Metcalfe: There are two. One is economics, the other is permission. These were left out [of the original Internet], and now we're having to retrofit. Putting some economics around e-mail would greatly diminish spam. Permission means you can't send an e-mail to someone without their permission. And since e-mail should be strongly encrypted at all times, e-mail filtering is really the wrong way to go, since you shouldn't have third parties reading your e-mail. The best option is a combination of economics and permission.

EET: What about security?

Metcalfe: I wrote the first RFC [request for comment] about how the Internet is vulnerable to security attacks. It was a warning. We forgot to put security in, and one of my pieces of advice is that anonymity should not be the default, as it is now. Source-field packets are not inspected routinely, and they should be. There should be ways of achieving anonymity in certain circumstances, but it shouldn't be the default. It's the cause of spam, the viruses, the worms and the denial-of-service attacks. All rely on anonymity.

EET: Is that being addressed?

Metcalfe: No. It requires that the router vendors start inspecting source fields, and I believe some of that has already started — I think Juniper's routers inspect source fields. But no one turns it on.

EET: Why not?

Metcalfe: Maybe they're not as smart as I am.

EET: Do you still predict the collapse of the Internet?

Metcalfe: I never predicted the fall of the Internet. What I predicted were collapses, which are outages.
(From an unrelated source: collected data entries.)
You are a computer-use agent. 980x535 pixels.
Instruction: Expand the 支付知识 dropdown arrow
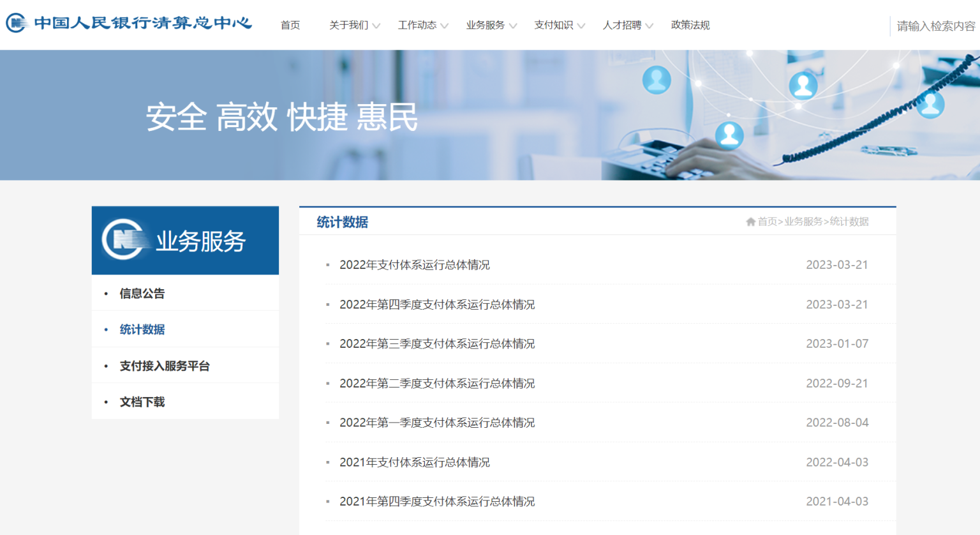pos(581,26)
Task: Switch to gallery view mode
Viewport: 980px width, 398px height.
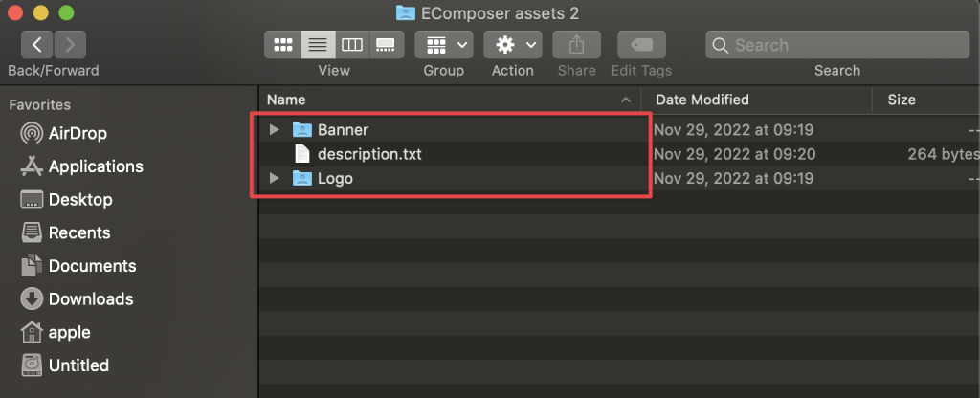Action: 387,45
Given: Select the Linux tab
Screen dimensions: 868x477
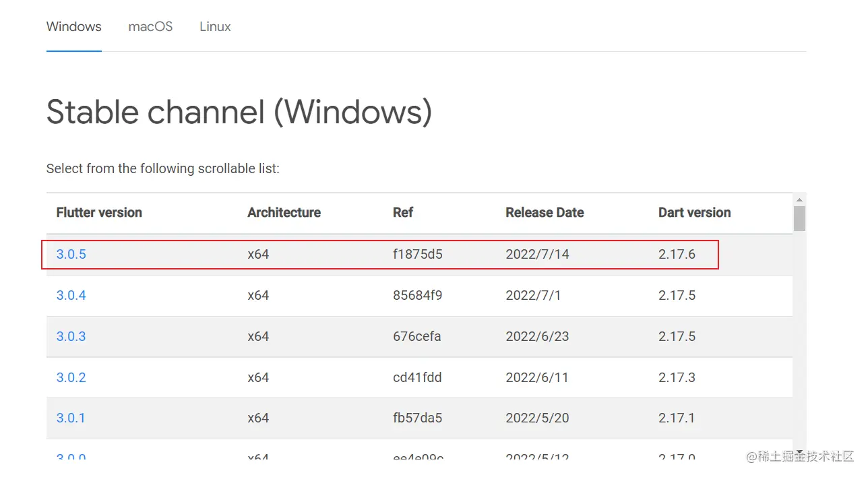Looking at the screenshot, I should pos(215,27).
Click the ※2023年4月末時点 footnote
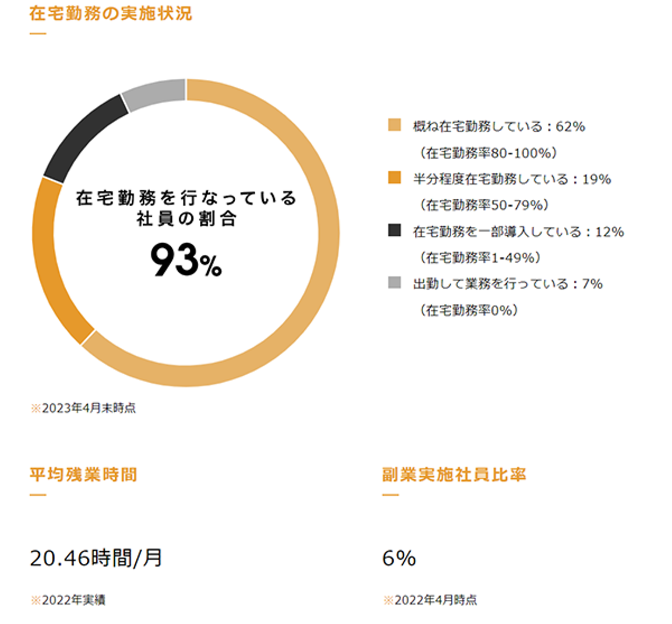Screen dimensions: 672x624 point(84,408)
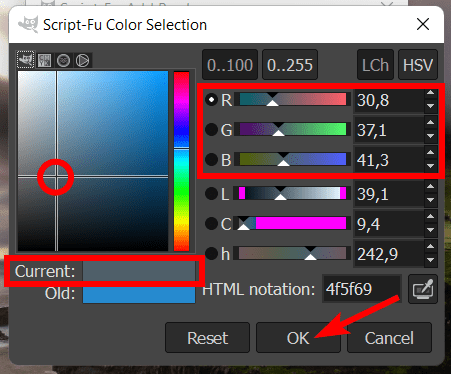Click the Reset button
This screenshot has height=374, width=451.
207,337
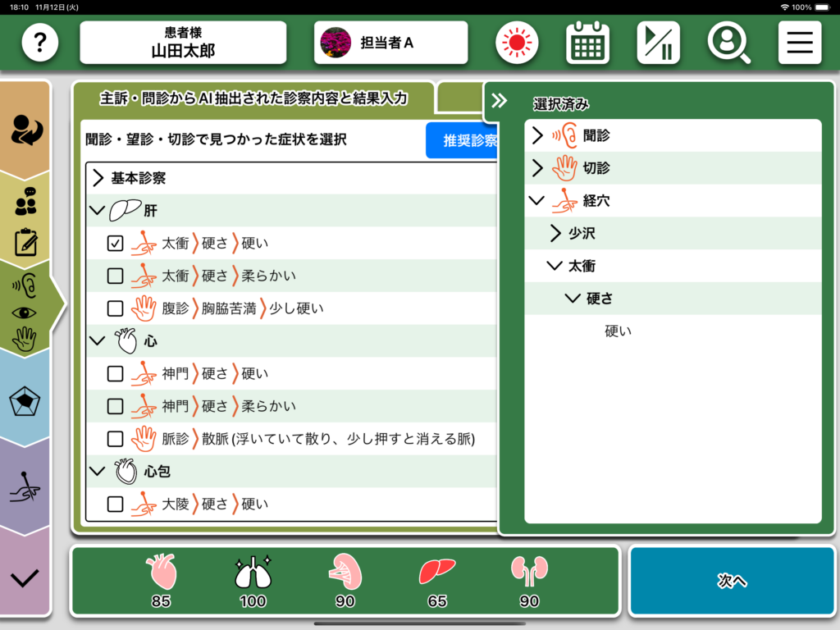Uncheck 太衝 硬さ 硬い checkbox
The width and height of the screenshot is (840, 630).
pos(116,243)
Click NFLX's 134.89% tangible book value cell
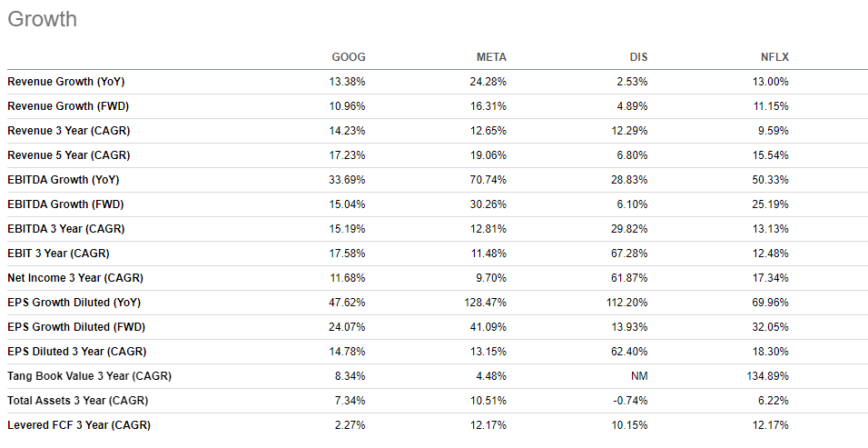868x448 pixels. pyautogui.click(x=768, y=376)
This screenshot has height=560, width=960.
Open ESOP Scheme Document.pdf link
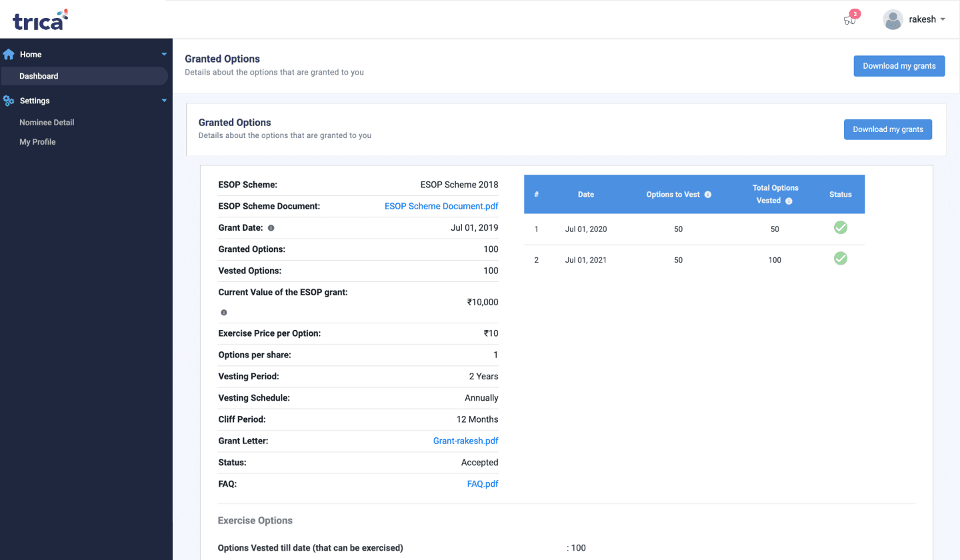[441, 207]
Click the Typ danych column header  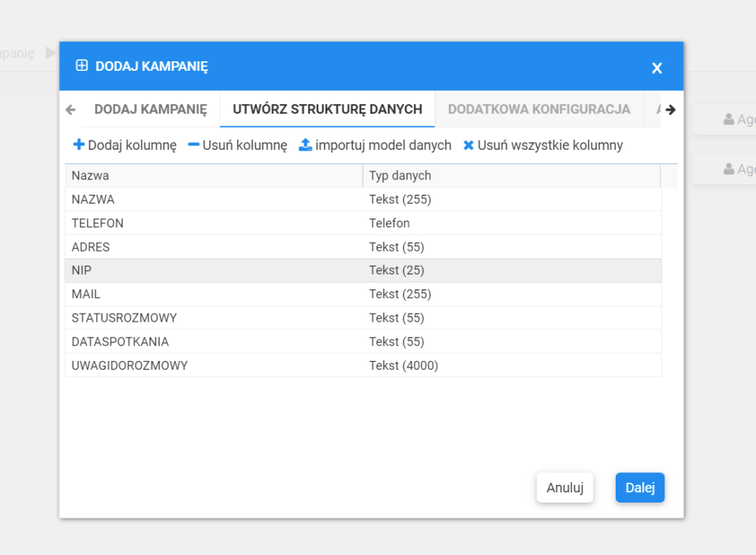point(511,176)
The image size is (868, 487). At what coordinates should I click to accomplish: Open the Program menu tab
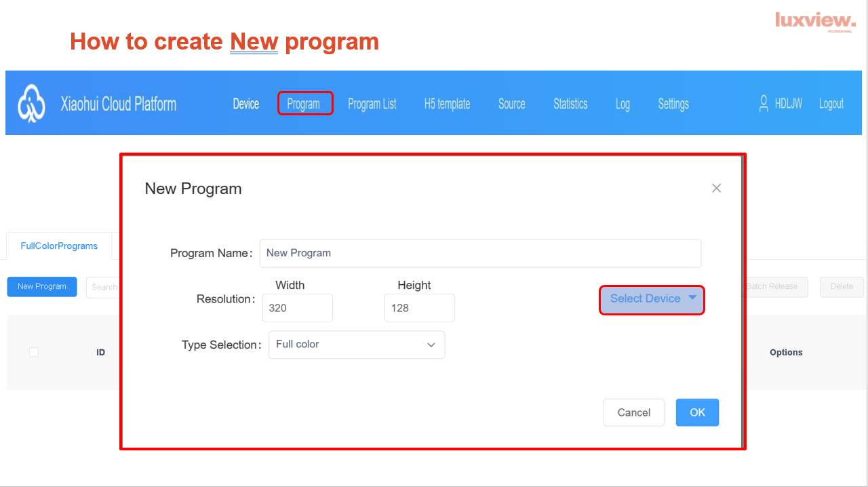(304, 104)
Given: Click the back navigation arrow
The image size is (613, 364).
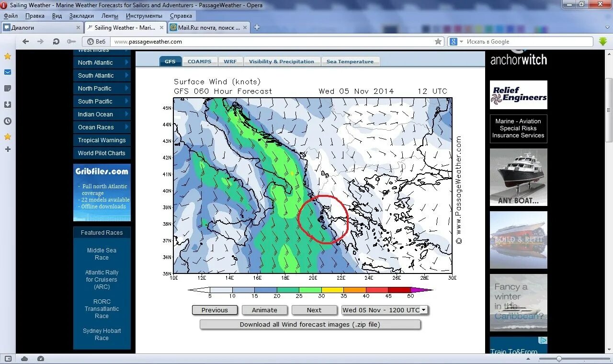Looking at the screenshot, I should click(x=25, y=41).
I even quantified it: I predicted a "gigalapse," or 1 billion lost user hours in a single outage, and the biggest one that year was 118 megalapse — pretty close to a gigalapse, but not quite, which is why I ate the column.

The Internet remains fragile, but it has inherent resilience. My dire warnings were somewhat exaggerated. The Internet is getting better all the time. We're moving to video this decade — video mail, videoconferencing, video-on-demand and video merchandising. Our children are currently stealing CDs, but they'll be stealing DVDs soon.